Kekalahan itu jelas mengejutkan, mengingat Liverpool bukan hanya unggul secara kualitas pemain melainkan juga tampil di kandang sendiri. Langkah The Reds akan berat karena laga leg kedua dimainkan di markas Atalanta.
Secara statistik, Liverpool sebenarnya unggul segalanya. Mulai dari jumlah tembakan sampai penguasaan bola. Namun mereka tak mampu membendung tiga gol dari Gianluca Scamacca dan Mario Pasalic serta gagal membalas.

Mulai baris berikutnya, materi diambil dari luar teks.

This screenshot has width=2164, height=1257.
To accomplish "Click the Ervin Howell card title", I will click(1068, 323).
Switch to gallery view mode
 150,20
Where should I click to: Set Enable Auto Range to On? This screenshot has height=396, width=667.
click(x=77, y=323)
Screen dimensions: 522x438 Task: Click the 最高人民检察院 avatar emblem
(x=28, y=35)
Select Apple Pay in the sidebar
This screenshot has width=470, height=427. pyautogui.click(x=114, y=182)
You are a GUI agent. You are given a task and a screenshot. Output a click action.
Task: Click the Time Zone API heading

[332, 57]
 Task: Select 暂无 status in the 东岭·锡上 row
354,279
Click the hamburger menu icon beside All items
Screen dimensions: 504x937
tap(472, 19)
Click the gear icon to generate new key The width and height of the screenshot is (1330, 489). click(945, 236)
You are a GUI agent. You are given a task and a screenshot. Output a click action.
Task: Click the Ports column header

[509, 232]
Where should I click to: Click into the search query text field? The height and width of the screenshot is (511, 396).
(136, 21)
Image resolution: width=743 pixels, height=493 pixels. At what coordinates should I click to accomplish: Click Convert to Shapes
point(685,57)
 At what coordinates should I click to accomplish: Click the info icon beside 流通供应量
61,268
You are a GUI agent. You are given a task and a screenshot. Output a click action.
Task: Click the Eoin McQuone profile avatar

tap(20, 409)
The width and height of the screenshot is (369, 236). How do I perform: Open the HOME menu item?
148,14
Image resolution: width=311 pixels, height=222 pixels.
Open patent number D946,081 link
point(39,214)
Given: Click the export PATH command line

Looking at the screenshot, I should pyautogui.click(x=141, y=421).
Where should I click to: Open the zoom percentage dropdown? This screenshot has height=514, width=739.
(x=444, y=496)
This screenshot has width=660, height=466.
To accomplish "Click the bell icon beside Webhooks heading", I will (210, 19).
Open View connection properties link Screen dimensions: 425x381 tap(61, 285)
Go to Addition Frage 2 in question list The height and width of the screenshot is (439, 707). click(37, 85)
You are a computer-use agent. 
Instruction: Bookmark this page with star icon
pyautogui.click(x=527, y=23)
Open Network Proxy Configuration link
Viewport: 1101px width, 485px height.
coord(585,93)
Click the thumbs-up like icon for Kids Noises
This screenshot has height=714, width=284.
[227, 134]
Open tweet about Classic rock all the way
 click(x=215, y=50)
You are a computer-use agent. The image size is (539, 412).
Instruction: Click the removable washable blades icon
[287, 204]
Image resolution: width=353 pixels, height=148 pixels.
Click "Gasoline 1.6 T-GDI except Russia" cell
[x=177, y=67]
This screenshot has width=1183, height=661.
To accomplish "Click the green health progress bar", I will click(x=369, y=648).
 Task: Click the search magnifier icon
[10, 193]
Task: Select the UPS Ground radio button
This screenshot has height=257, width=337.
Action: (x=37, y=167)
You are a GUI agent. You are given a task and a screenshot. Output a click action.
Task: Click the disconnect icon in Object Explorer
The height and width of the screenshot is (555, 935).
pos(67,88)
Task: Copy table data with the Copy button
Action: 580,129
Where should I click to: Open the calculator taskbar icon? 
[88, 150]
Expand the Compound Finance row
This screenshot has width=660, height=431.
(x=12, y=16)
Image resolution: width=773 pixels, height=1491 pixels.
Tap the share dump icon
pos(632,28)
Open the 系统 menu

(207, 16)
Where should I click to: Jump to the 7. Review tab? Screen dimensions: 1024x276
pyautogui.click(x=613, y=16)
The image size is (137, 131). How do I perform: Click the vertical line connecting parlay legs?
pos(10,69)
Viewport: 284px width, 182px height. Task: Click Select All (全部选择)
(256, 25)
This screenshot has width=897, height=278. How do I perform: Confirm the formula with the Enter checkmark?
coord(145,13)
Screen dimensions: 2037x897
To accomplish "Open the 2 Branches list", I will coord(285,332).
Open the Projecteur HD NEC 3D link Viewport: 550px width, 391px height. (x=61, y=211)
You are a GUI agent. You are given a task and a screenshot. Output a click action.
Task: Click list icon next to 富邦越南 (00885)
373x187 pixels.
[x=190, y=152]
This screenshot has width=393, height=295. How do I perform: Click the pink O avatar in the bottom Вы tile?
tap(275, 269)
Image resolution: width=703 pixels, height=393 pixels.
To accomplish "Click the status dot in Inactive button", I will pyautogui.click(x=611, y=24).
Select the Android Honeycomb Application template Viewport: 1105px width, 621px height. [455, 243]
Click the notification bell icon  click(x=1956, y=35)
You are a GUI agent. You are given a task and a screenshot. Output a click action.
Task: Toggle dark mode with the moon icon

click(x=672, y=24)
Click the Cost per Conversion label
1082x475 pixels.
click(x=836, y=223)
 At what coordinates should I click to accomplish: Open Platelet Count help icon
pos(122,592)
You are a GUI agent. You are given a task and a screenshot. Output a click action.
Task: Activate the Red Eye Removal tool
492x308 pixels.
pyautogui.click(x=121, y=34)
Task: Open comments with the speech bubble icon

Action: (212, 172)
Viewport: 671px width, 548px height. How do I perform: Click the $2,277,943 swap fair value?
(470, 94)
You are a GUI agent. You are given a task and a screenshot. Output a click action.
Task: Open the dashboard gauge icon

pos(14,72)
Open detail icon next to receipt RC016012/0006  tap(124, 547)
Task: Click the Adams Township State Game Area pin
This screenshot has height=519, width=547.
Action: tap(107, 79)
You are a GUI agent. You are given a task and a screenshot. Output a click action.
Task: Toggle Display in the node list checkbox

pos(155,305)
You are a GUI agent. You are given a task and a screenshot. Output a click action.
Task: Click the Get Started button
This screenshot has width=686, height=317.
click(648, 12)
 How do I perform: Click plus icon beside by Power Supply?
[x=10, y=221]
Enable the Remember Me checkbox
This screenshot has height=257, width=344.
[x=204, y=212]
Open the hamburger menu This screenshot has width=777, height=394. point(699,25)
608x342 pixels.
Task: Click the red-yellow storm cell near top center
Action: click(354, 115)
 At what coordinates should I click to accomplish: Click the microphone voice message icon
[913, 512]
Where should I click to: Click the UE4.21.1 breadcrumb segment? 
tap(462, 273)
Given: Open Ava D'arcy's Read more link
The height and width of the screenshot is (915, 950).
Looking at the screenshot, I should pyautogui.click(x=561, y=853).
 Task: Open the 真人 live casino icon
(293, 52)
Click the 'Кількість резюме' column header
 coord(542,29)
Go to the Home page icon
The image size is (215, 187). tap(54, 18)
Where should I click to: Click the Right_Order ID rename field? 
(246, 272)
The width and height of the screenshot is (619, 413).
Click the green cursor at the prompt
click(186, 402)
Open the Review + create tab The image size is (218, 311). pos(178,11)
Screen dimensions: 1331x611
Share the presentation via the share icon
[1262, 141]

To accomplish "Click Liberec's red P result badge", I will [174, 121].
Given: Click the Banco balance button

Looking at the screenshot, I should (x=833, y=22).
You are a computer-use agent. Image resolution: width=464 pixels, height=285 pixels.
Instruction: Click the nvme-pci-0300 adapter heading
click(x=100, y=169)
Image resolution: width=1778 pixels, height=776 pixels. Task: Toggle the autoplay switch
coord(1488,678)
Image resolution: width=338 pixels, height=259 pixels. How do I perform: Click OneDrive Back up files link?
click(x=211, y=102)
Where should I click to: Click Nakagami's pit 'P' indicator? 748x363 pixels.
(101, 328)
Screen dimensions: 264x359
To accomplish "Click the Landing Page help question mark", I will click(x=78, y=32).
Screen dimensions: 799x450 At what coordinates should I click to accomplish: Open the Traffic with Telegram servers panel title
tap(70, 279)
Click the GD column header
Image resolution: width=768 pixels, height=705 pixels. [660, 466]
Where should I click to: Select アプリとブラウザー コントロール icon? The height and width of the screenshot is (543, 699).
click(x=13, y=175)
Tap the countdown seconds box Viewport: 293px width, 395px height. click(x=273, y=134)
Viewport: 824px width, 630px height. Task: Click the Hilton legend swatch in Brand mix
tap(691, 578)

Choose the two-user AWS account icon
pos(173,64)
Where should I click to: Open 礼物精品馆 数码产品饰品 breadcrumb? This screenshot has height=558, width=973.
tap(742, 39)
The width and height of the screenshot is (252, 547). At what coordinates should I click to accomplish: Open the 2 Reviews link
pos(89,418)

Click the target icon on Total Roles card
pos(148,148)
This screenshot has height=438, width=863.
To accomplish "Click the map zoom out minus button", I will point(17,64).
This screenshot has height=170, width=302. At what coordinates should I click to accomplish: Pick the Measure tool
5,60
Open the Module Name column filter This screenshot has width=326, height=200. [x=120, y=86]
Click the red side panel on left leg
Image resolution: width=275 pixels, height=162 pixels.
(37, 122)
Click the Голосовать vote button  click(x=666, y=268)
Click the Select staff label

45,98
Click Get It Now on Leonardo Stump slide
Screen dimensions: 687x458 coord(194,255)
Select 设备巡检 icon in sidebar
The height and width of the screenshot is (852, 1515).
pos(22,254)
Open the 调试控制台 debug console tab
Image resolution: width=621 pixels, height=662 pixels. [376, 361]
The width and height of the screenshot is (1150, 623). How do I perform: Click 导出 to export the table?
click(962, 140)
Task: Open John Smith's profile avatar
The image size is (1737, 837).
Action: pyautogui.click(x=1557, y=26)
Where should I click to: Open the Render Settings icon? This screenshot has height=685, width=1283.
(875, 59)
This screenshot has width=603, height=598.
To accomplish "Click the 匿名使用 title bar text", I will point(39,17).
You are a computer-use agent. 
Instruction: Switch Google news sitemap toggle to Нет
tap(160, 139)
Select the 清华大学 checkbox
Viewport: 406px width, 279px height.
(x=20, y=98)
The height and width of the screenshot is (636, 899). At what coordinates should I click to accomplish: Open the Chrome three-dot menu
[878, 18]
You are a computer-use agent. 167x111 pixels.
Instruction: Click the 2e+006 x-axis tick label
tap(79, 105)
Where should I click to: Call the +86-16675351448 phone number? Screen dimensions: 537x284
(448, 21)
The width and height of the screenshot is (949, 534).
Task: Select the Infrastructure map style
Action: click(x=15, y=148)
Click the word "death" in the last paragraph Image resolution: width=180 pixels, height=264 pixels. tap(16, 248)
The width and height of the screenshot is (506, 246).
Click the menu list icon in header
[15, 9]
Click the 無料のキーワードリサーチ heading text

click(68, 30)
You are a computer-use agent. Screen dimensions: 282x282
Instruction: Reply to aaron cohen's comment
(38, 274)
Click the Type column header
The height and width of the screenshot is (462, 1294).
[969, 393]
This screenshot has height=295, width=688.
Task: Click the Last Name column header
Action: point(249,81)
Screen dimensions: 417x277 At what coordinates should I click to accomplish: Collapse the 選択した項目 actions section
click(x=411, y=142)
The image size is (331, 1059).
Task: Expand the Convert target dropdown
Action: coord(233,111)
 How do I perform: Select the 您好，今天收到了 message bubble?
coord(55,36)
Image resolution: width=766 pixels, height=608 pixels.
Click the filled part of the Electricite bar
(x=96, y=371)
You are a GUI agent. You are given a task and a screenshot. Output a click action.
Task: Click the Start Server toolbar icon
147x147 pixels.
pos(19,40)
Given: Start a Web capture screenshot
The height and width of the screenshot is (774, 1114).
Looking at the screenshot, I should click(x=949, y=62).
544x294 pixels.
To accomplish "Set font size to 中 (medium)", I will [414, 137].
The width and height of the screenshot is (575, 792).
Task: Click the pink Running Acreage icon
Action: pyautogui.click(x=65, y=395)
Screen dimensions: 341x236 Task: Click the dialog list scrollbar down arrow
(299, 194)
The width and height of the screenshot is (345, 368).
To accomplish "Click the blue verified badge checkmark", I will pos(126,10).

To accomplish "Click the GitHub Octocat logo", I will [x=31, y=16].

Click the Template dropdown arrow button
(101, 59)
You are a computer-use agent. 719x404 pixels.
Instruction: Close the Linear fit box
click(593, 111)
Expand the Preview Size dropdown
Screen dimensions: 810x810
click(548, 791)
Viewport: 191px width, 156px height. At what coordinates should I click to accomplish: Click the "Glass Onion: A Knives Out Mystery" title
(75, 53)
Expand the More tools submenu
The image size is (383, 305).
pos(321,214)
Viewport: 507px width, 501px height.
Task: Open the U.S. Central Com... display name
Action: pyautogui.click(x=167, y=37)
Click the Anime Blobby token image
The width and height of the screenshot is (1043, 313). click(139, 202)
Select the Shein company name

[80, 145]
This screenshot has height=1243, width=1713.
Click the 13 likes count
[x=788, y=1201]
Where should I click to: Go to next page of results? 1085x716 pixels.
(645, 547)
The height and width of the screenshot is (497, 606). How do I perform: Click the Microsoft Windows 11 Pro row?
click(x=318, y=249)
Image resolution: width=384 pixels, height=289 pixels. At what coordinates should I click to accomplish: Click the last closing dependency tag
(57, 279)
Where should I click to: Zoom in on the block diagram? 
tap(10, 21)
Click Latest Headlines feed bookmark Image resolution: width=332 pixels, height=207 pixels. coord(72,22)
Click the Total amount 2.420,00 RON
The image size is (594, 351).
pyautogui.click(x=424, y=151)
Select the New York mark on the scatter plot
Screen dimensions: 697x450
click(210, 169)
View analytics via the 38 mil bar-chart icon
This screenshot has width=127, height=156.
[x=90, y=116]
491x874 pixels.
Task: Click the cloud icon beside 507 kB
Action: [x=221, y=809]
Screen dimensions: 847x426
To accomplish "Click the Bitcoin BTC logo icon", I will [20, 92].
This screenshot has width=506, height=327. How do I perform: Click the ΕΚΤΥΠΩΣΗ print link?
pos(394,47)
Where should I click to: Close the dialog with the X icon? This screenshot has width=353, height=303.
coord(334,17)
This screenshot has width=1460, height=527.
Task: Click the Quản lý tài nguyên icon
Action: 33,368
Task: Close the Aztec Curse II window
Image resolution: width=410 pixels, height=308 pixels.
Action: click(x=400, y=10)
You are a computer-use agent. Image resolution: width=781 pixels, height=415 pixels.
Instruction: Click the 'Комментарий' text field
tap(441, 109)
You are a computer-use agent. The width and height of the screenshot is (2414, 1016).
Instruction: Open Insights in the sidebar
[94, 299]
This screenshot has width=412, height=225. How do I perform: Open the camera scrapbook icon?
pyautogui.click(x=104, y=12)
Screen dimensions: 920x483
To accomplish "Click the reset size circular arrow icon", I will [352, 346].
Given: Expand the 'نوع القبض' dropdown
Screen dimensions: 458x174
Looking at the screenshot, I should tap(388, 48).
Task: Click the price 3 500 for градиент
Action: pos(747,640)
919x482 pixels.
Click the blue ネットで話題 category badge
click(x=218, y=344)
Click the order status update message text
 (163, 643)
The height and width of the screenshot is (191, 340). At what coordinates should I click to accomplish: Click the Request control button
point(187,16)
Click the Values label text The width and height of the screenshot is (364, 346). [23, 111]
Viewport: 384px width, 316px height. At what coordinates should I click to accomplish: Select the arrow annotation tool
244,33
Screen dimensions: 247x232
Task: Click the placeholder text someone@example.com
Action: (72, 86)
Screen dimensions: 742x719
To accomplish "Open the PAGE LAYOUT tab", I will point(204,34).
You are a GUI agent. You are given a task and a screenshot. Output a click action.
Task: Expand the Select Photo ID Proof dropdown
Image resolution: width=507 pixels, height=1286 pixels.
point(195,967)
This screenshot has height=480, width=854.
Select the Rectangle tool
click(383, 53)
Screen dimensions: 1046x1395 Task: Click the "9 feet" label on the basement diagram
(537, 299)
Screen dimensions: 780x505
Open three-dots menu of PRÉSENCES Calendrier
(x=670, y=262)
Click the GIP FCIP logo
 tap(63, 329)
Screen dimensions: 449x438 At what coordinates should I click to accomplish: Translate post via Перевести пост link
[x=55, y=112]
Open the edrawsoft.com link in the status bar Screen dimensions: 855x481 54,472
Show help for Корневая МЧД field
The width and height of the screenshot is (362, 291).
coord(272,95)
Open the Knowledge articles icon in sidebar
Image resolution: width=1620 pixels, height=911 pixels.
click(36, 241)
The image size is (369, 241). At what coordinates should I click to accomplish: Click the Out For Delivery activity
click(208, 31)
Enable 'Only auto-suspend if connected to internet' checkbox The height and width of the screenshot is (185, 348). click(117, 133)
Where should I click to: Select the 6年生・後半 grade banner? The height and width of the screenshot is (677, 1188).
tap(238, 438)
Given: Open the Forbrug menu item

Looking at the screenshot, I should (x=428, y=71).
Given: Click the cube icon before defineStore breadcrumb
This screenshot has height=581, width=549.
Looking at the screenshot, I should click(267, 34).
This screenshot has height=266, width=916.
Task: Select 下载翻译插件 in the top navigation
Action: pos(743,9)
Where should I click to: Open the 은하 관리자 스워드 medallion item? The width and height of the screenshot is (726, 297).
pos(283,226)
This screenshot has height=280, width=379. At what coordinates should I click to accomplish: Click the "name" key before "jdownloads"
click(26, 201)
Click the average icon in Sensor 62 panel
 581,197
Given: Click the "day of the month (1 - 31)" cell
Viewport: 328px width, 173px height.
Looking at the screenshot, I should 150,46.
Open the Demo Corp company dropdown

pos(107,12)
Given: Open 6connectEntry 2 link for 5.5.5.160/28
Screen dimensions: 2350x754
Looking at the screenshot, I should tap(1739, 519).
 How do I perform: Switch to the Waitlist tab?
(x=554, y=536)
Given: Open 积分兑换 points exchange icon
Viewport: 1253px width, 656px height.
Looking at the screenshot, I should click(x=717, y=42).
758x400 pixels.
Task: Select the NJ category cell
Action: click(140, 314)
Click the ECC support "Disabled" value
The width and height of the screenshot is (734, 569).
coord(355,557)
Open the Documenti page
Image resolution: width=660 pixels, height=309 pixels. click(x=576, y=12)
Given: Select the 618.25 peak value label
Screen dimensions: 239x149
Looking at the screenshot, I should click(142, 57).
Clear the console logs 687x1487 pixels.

Kekecewaan terpancar dari sang bek, Virgil van Dijk, ketika bertemu awak media usai pertandingan. Ia menyebutkan kalau timnya melakukan terlalu banyak kesalahan individual yang memaksa The Reds menerima ganjarannya.
“Sudah jelas ini tidak bagus. Malam yang sangat, sangat mengecewakan. Terlalu banyak kesalahan individual dan kami dihukum karenanya. Rasanya buruk,” kata Van Dijk seperti yang dikutip Goal International.
Baca juga: Mantan Bintang Tidak Menyarankan Liverpool Kejar Roberto De Zerbi, Kenapa?
“Dengan sistem man-marking yang mereka lakukan, kami harus bermain lebih baik lagi. Ketika kami memiliki bola, harus bermain lebih baik dan menjadi lebih kuat. Ruangnya terbuka dan mereka menghukum kami dengan segera.”
“Malam yang mengecewakan bagi kami semua, tapi kami tidak bisa memikirkan hal ini terlalu lama. Kami butuh semuanya untuk melihat ke laga besar berikutnya. Kami harus segera kembali untuk meraih hasil,” lanjutnya.
“Kami terbuka lebar. Itu lebih dari kebobolan gol karena kami kehilangan bola pada area-area yang sulit. Rasanya sakit, tapi tidak boleh sampai membuat kami jatuh. Kami harus bisa bereaksi secepatnya.”
“Tentu saja ini sakit. Kami belum pernah kalah di sini untuk waktu yang lama. Tapi kami seharusnya tidak boleh menarik pujian dari mereka. Mereka menghukum kami sebab ceroboh di penguasaan bola. Kami masih punya kesempatan untuk mencetak satu-dua gol tapi sayangnya tidak dilakukan.”
“Jika anda tidak yakin, tidak ada gunanya pergi ke Italia. Kami telah membuat situasinya jadi sangat berat untuk diri sendiri dengan ketertinggalan 0-3. Namun kami harus menemukan cara untuk bangkit dengan memenangkan laga di akhir pekan.”
“Kami membutuhkan semuanya untuk segera kembali. Kemudian kami bisa fokus untuk mencetak setidaknya empat gol ketika bermain di sana,” pungkas pria berkebangsaan Belanda itu.